O ministro responsável pelo processo,
Benjamin Zymler, concordou com o entendimento e concedeu a medida
cautelar suspendendo o pregão até a análise do mérito pelo TCU.
“Além de não terem sido apresentadas
justificativas suficientes para comprovar a inviabilidade da realização
do pregão em sua forma eletrônica, a adoção da forma presencial pode ter
reduzido a disputa entre os interessados”, diz o ministro no despacho.
Em um dos lotes, apenas três empresas se interessaram. Nos outros dois, a
empresa que deu o melhor lance acabou desclassificada.
O máximo de economia registrado no
pregão, em relação ao preço inicial de R$ 597,8 milhões estabelecido
pela Codevasf, foi de 4%, valor considerado baixo pelo ministro do TCU.
“A contratação pode acarretar grave
lesão ao Erário”, concluiu Zymler. Ele alertou a Codevasf de que o TCU
poderá anular o pregão e deu prazo de 15 dias para o órgão explicar por
que adotou o pregão presencial. Já as empresas vencedoras de dois lotes,
Acqualimp e Consórcio Fortlev, também terão 15 dias para se
manifestarem sobre a acusação de sobrepreço na execução dos serviços.

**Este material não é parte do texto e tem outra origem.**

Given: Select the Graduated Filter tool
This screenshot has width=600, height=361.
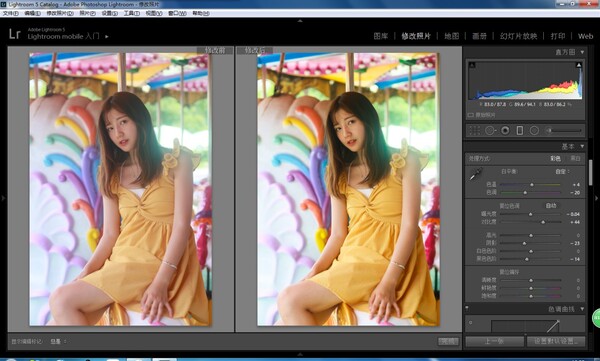Looking at the screenshot, I should (x=520, y=131).
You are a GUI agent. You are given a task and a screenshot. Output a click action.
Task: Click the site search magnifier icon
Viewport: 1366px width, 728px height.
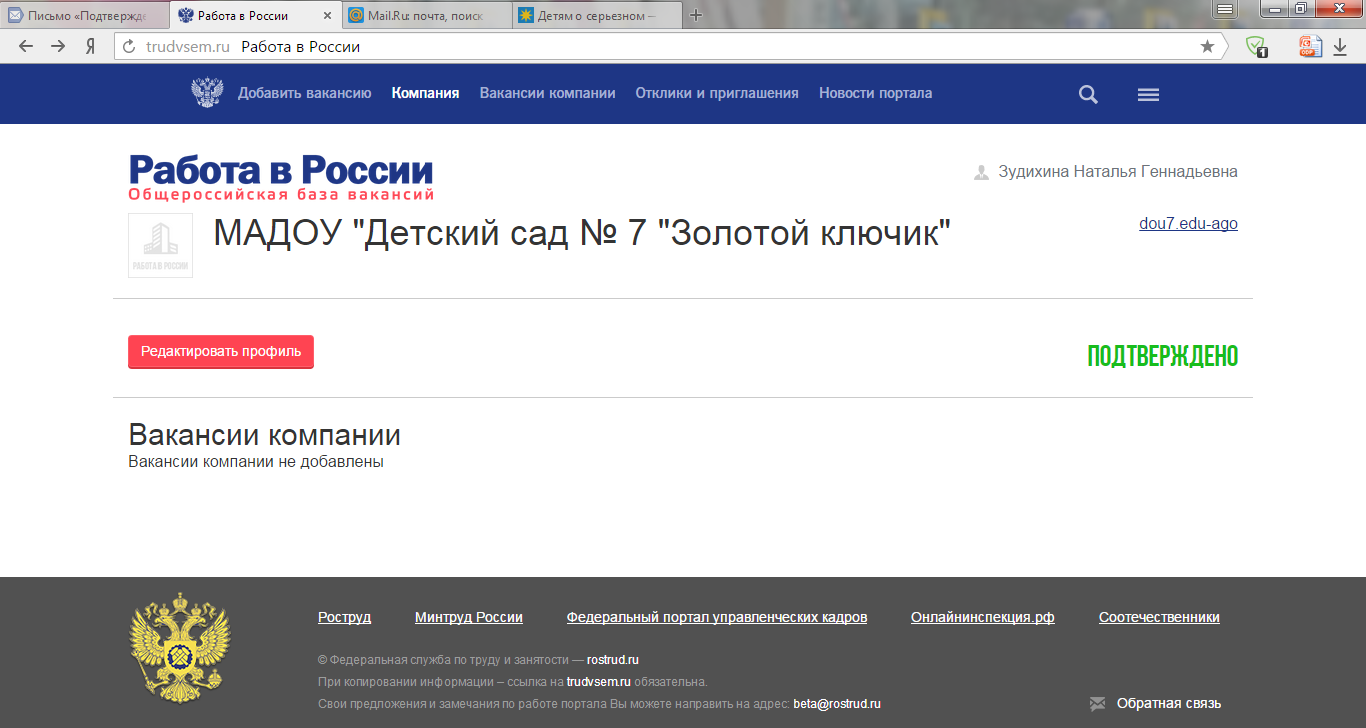coord(1088,95)
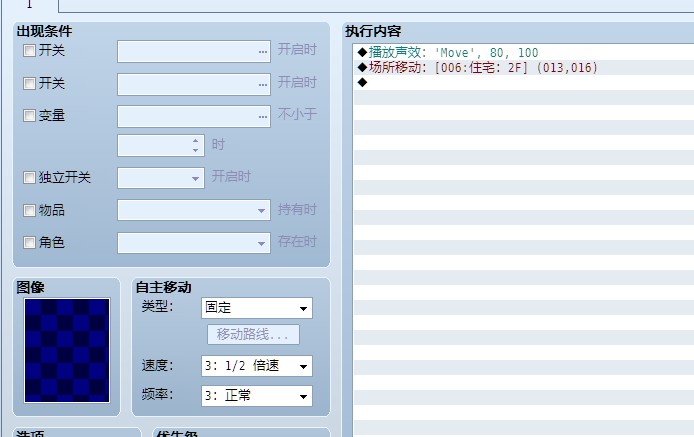Enable the 角色 condition checkbox
694x437 pixels.
pos(29,243)
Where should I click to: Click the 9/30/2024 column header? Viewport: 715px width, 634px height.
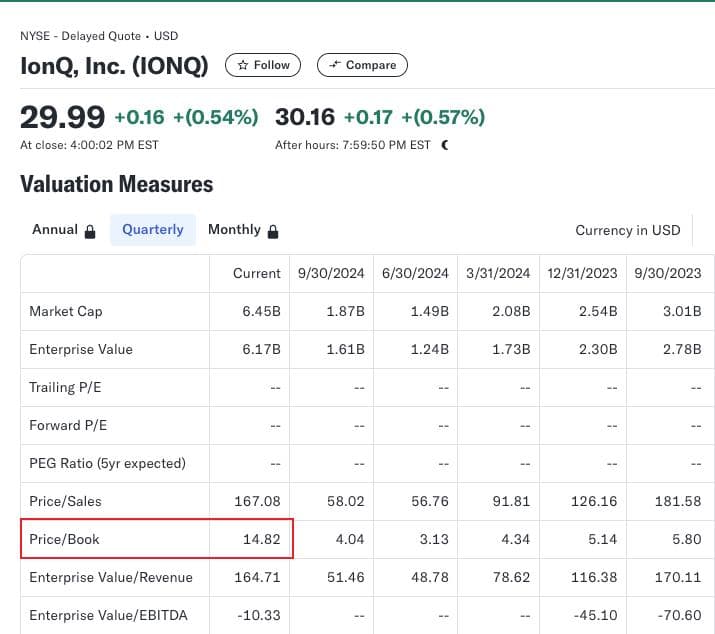tap(331, 273)
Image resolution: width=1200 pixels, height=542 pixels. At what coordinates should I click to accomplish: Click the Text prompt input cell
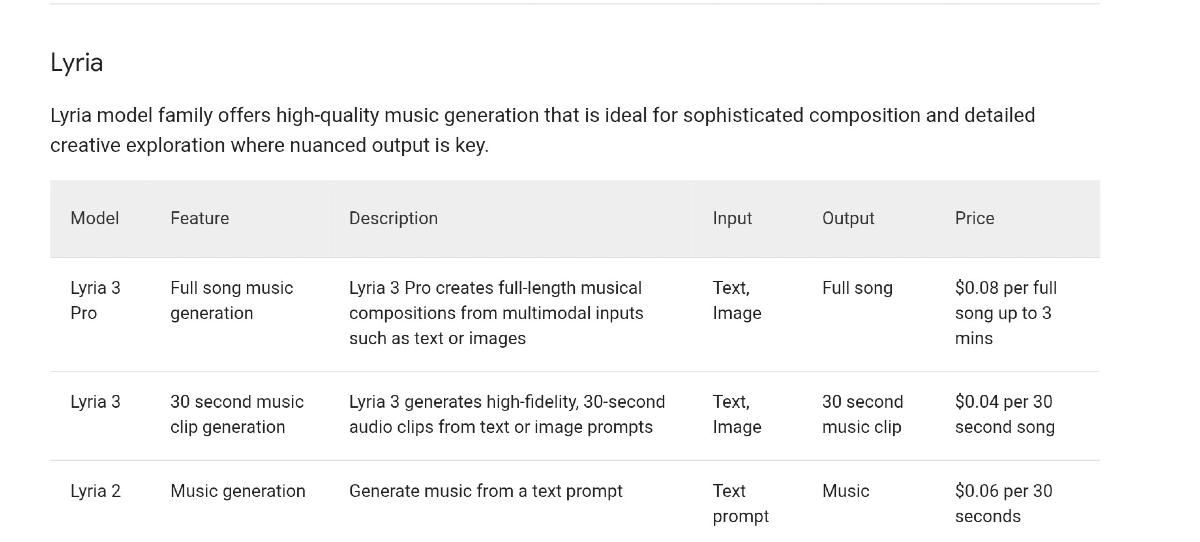[740, 503]
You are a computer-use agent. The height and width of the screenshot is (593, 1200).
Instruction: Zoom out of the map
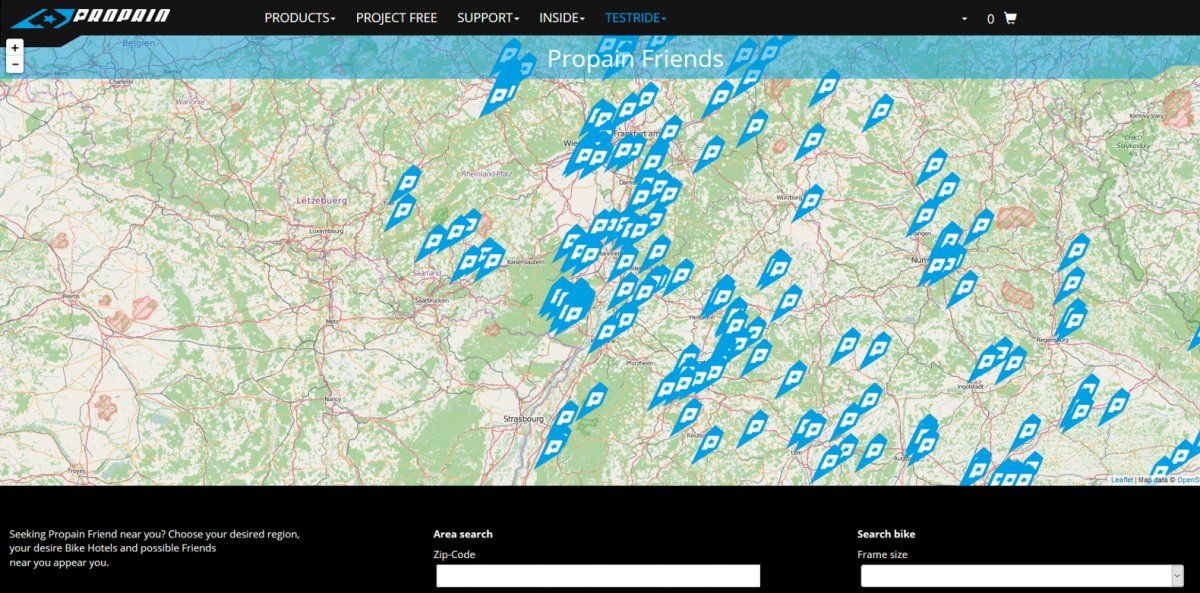point(14,64)
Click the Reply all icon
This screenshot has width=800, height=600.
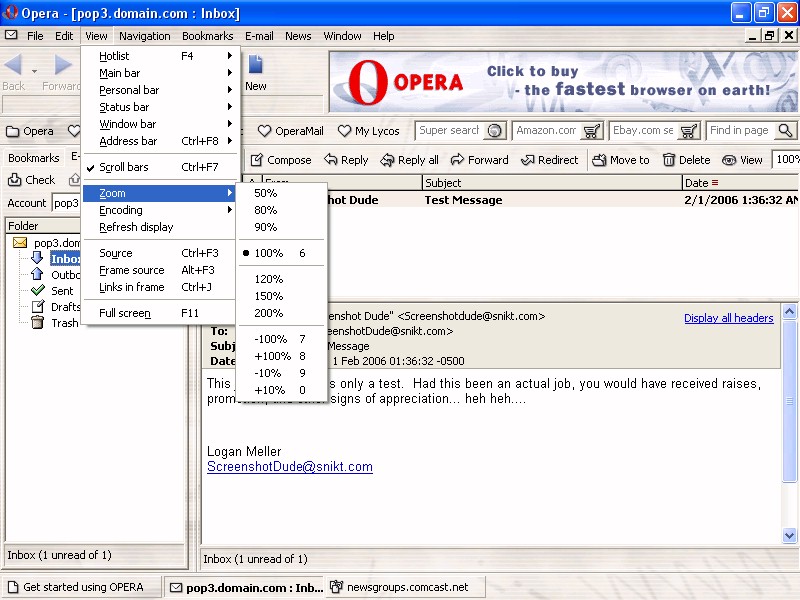click(386, 160)
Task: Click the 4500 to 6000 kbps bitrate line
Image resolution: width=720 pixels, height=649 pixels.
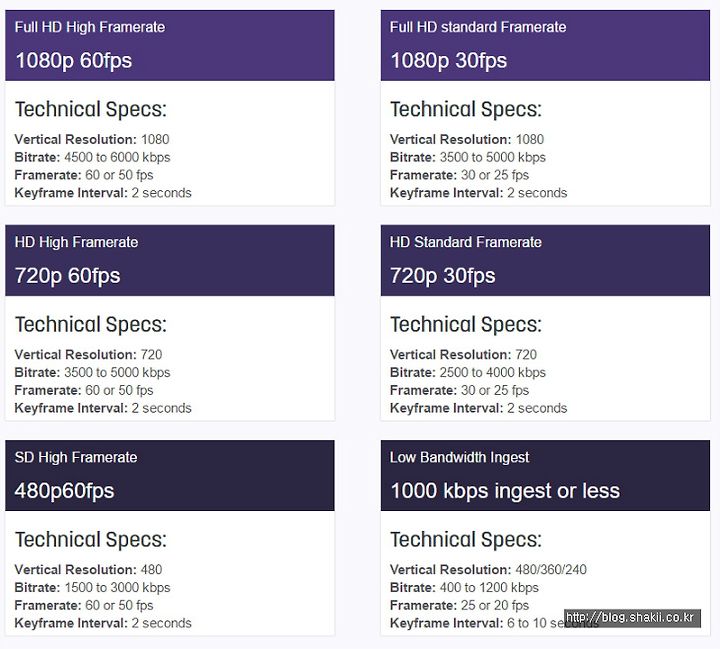Action: 93,157
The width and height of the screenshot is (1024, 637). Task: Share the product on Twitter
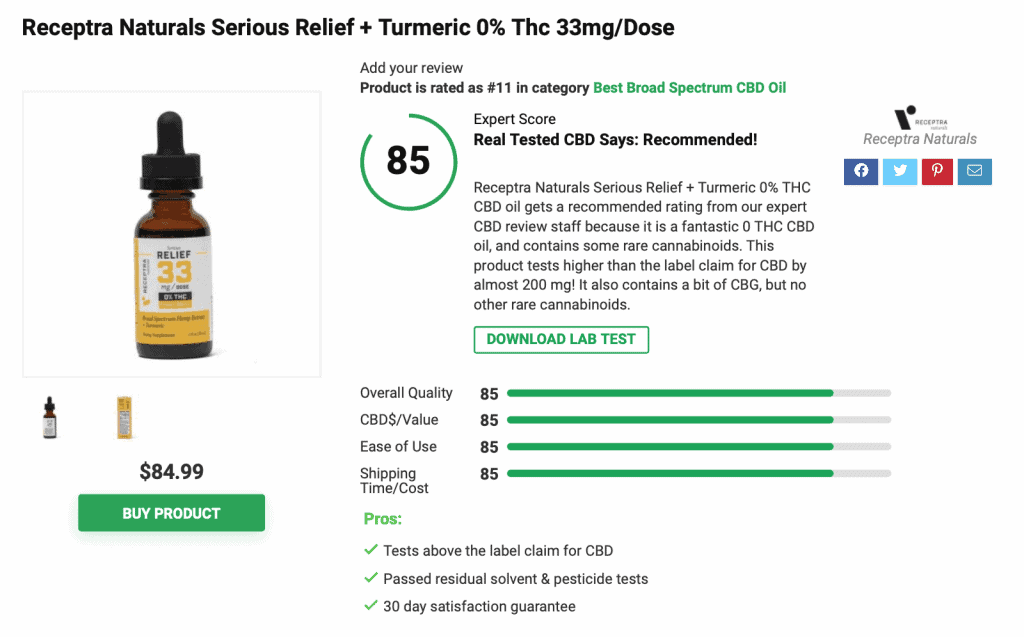[898, 171]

O consórcio inicialmente vitorioso em
dois lotes do pregão foi desclassificado a partir de um recurso
apresentado por Acqualimp e Fortlev. Decidiu, então, recorrer ao
ministro contra a decisão. A Advocacia Geral da União entendeu que não
cabe ao ministro analisar recurso do tipo e decidiu que a contestação
nem deveria ser aceita. Bezerra seguiu a AGU e não reconheceu o recurso.
O Ministério da Integração diz ter
desclassificado o primeiro consórcio vencedor porque as empresas
participantes dele não tinham capacidade financeira ou atuam em áreas
incompatíveis. “Em nenhum momento o ministro interferiu na concorrência
conduzida pela Codevasf, que ocorreu à luz da legislação”, afirma o
ministério.
A instalação da fábrica da Acqualimp em
Petrolina também não influenciou qualquer resultado, segundo a
assessoria da pasta. “As unidades fabris foram instaladas nos principais
centros comerciais, visando principalmente à facilitação da logística
de transporte e distribuição das cisternas nos principais estados do
semiárido.”
O governo diz que trabalha tanto com
cisternas de plástico quanto com de placa. “Somente com uma tecnologia
não seria possível alcançar as 750 mil famílias previstas.” A Codevasf
sustenta ter adotado o pregão presencial em razão da transparência e das
“vantagens econômicas” da modalidade. E aponta economia de R$ 22
milhões na licitação.
A Acqualimp nega irregularidades e diz
que as cisternas da licitação sob suspeita serão produzidas pelas
fábricas de Penedo (AL) e Montes Claros (MG). “A unidade fabril de
Petrolina não está prevista para atender a esses trabalhos em questão”,
diz a multinacional. “A empresa já apresentou os esclarecimentos e não
há que se falar em sobrepreço. O TCU já expediu documento atestando que
as ordens liberadas estão livres para execução e não serão suspensas.”